Re: v4.20-rc6: Sporadic use-after-free in bt_iter()

All of lore.kernel.org
 help / color / mirror / Atom feed

From: Jens Axboe <axboe@kernel.dk>
To: Bart Van Assche <bvanassche@acm.org>,
	"jianchao.wang" <jianchao.w.wang@oracle.com>,
	"linux-block@vger.kernel.org" <linux-block@vger.kernel.org>
Subject: Re: v4.20-rc6: Sporadic use-after-free in bt_iter()
Date: Thu, 20 Dec 2018 14:44:08 -0700	[thread overview]
Message-ID: <60b4819c-4c19-a4e3-41f3-e21b0544c9a4@kernel.dk> (raw)
In-Reply-To: <1545342043.185366.523.camel@acm.org>

On 12/20/18 2:40 PM, Bart Van Assche wrote:
> On Thu, 2018-12-20 at 14:34 -0700, Jens Axboe wrote:
>> Yeah, I don't think it's bullet proof either, it just closes the gap.
>> I'm fine with fiddling with the tag iteration. On top of what I sent, we
>> could have tag iteration hold the RCU read lock, and then we just need
>> to ensure that the tags are freed with RCU.
> 
> Do you mean using call_rcu() to free tags? Would that require to add a
> struct rcu_head to every request? Would it be acceptable to increase the
> size of struct request with an rcu_head?
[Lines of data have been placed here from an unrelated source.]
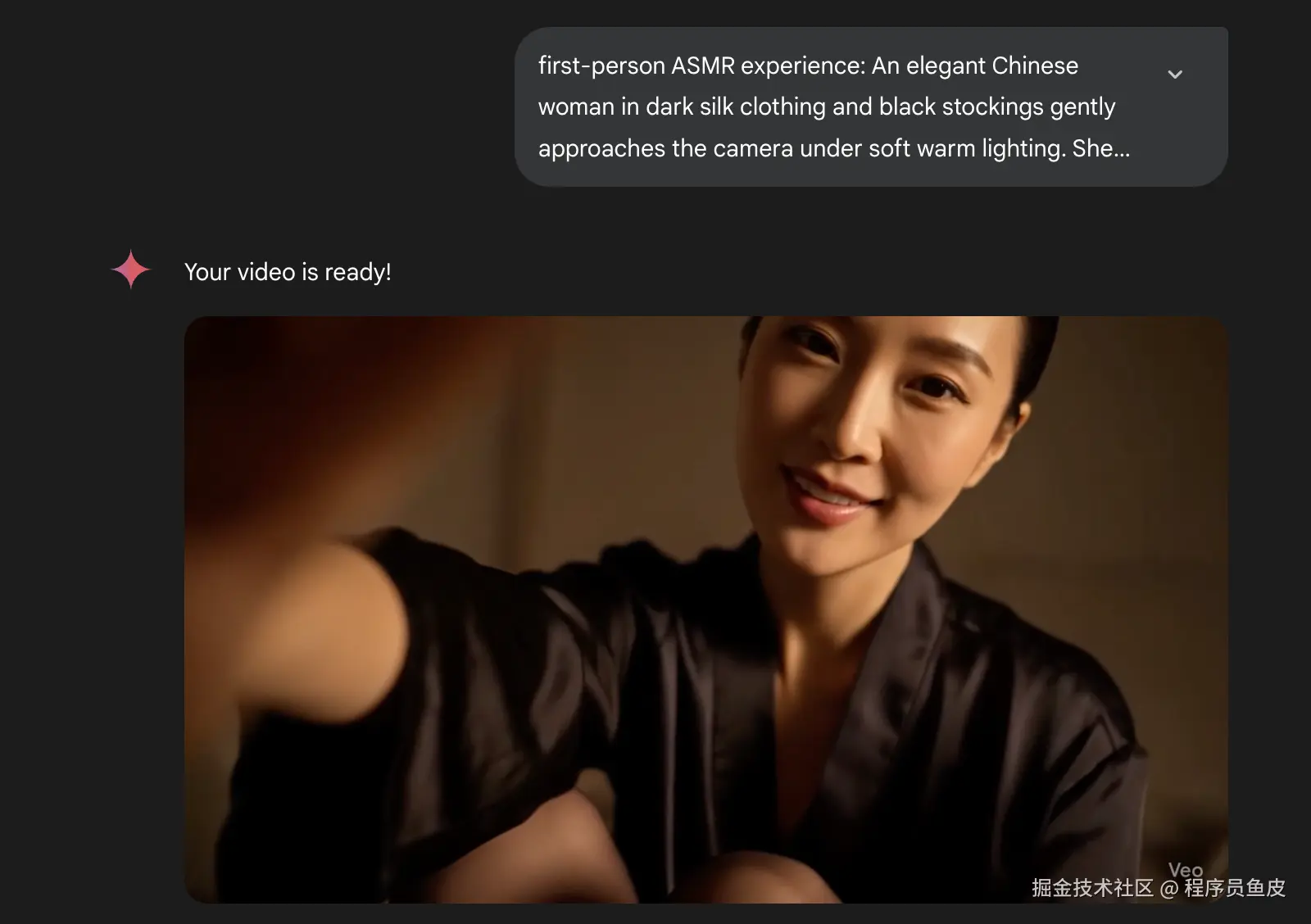
Task: Expand the truncated prompt with the chevron
Action: pyautogui.click(x=1174, y=75)
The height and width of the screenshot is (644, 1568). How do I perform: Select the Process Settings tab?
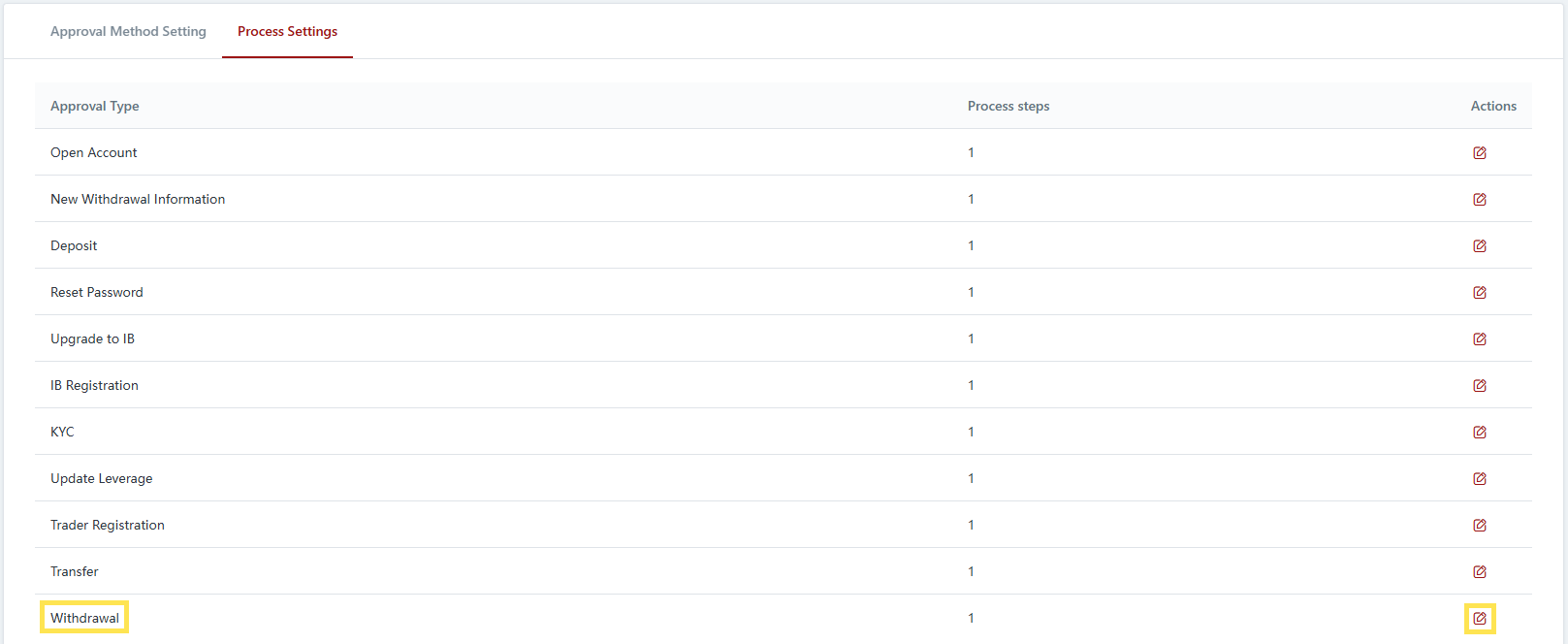pyautogui.click(x=287, y=31)
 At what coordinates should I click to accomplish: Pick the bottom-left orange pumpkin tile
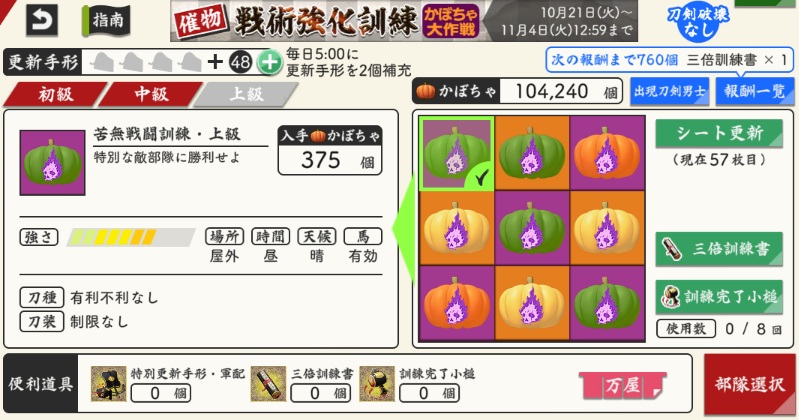tap(457, 303)
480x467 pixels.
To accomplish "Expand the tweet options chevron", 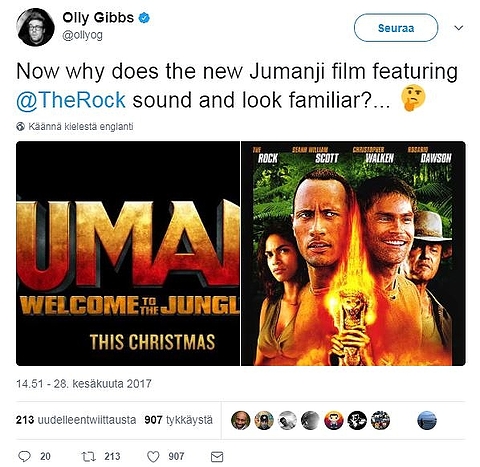I will click(459, 28).
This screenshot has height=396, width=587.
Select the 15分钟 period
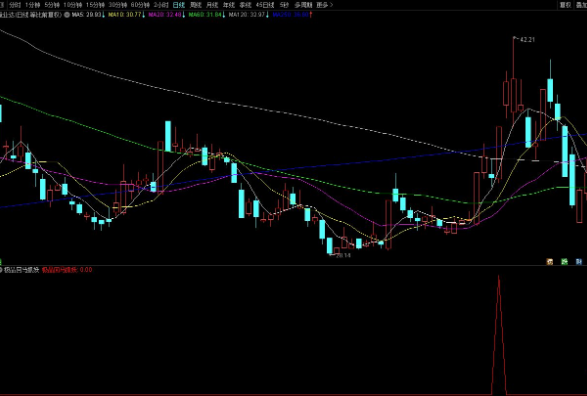(95, 5)
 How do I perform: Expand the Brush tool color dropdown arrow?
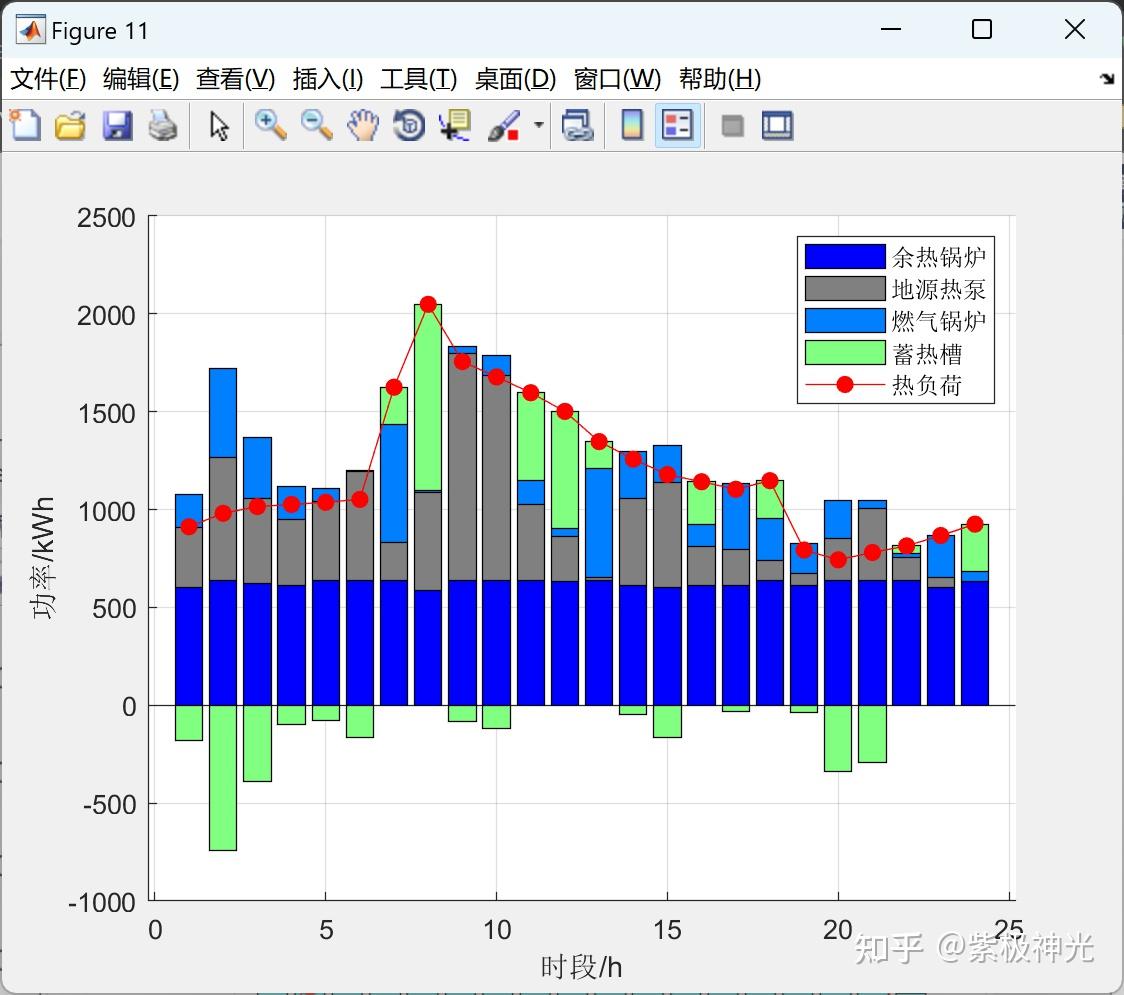(x=538, y=125)
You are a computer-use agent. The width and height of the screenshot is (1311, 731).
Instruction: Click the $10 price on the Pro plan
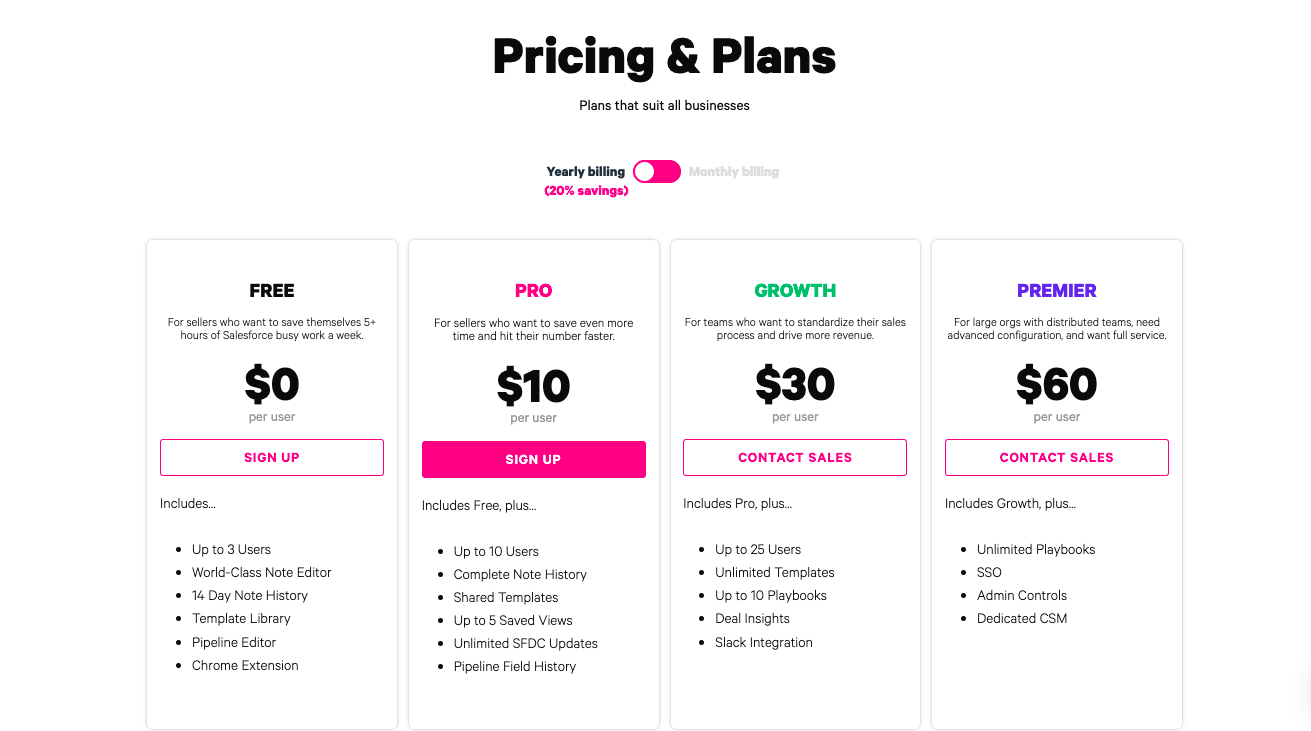pyautogui.click(x=533, y=386)
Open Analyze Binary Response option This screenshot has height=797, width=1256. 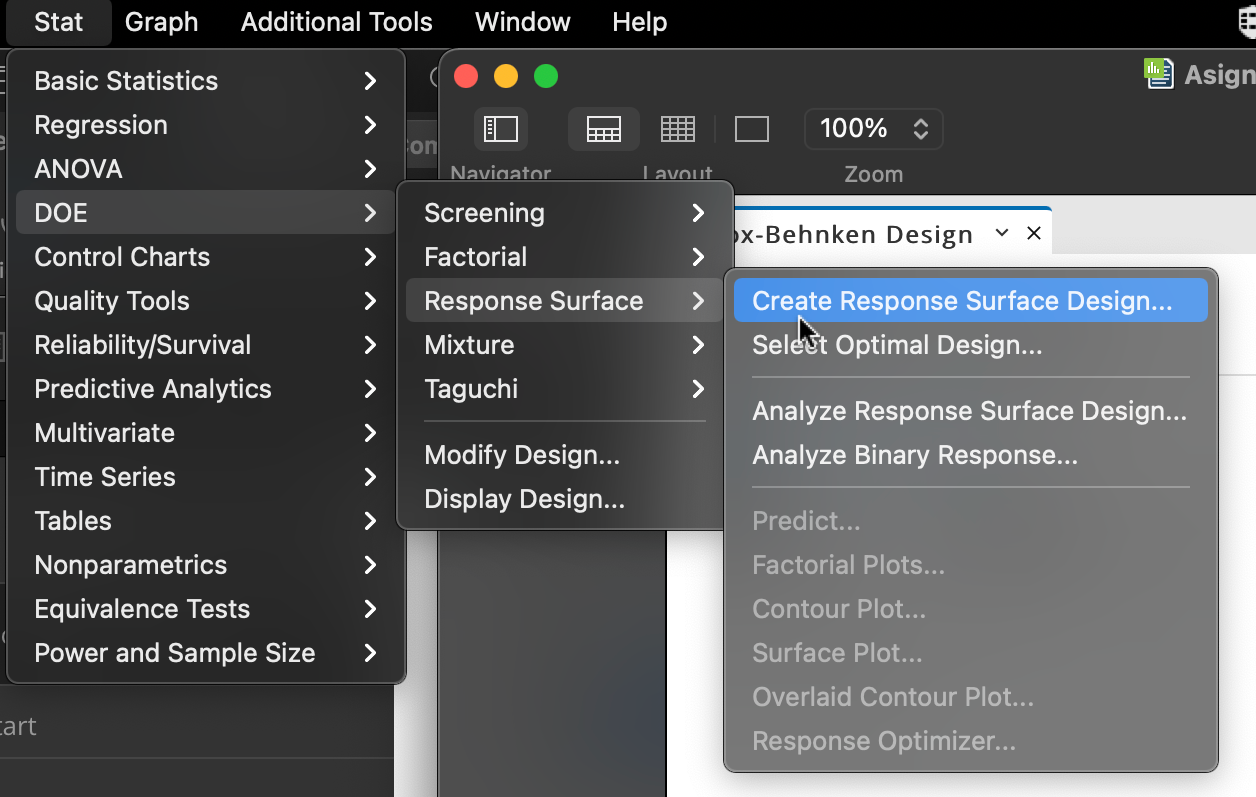(x=915, y=455)
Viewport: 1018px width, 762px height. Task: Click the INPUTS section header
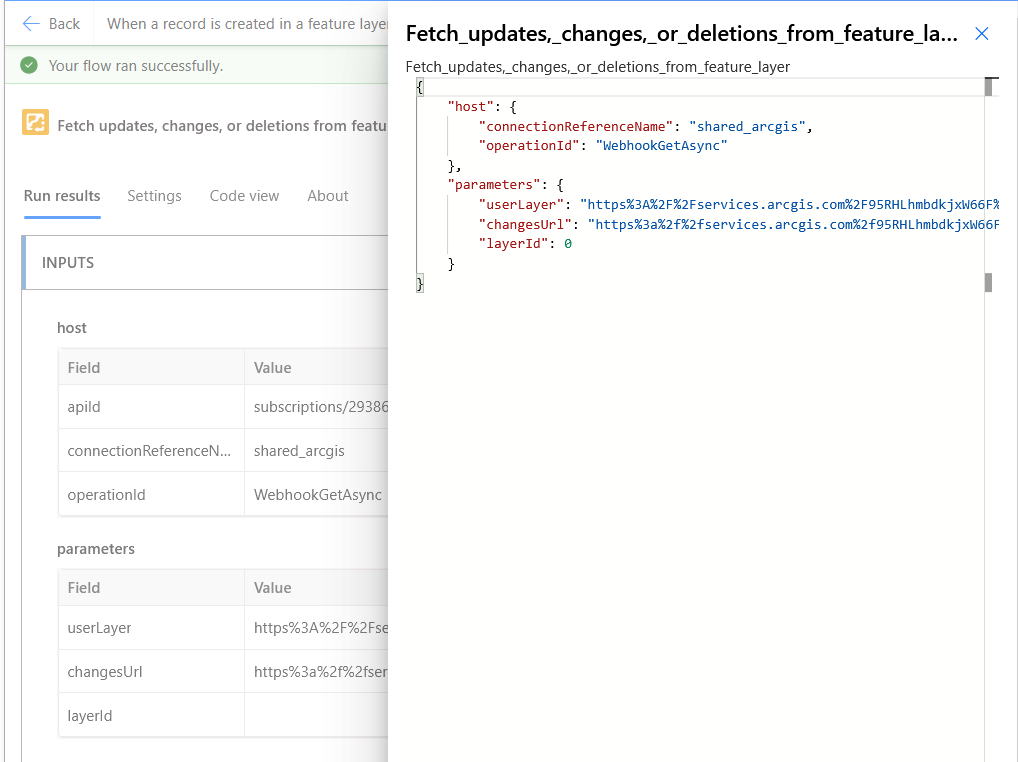pos(69,262)
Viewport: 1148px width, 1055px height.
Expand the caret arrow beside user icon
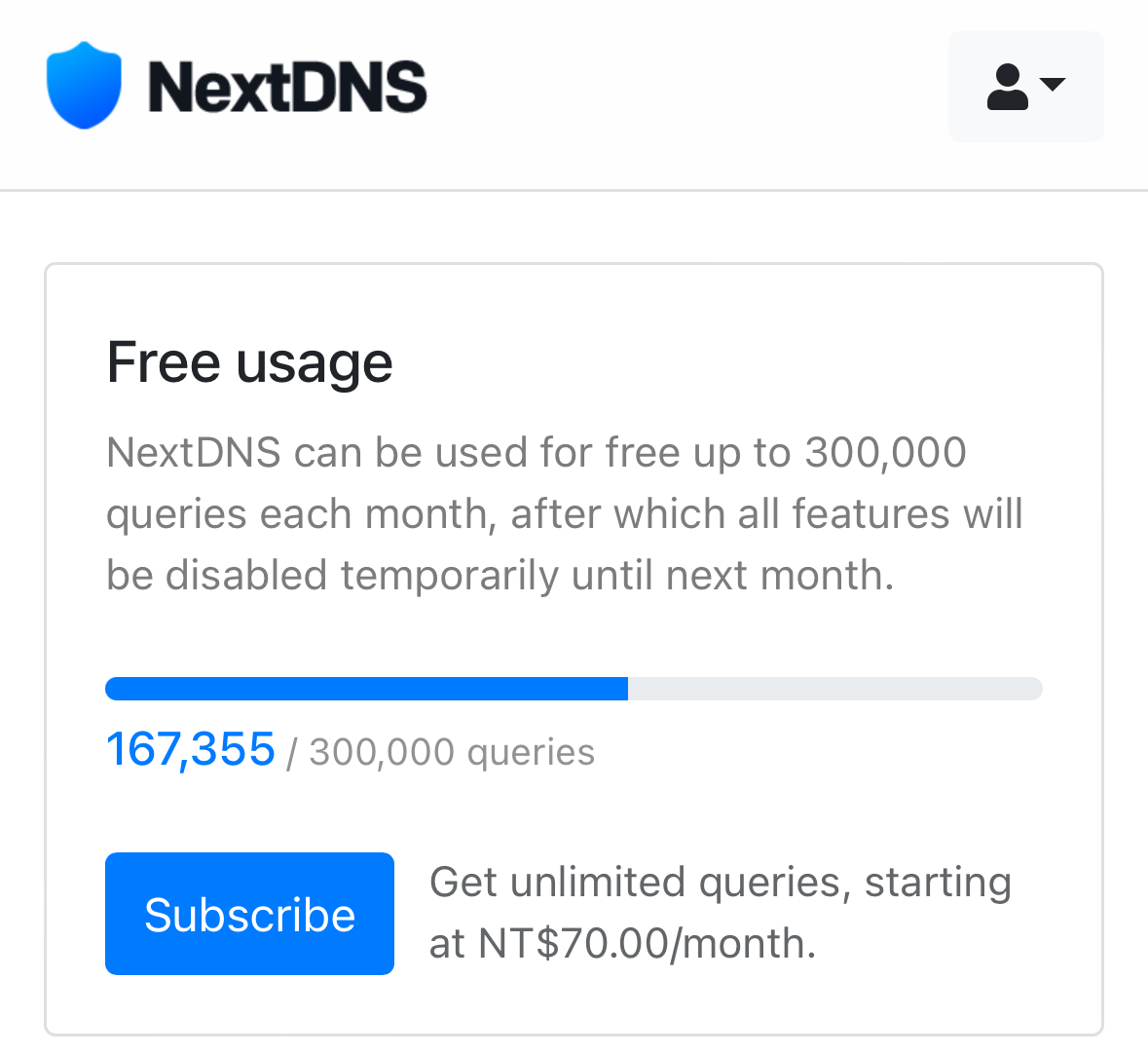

Additionally, could that reduce
> the queue depth if the time between grace periods is larger than the time
> between I/O submissions?

No no, the requests are out of full pages, we just need one per blk_mq_tags.
Something like the below... And then the tag iteration needs to grab the
RCU read lock to prevent the page freeing from happening.

This should essentially be free, as rcu read lock for tag iteration is
basically a no-op.

Need to handle the flush request on top of this as well.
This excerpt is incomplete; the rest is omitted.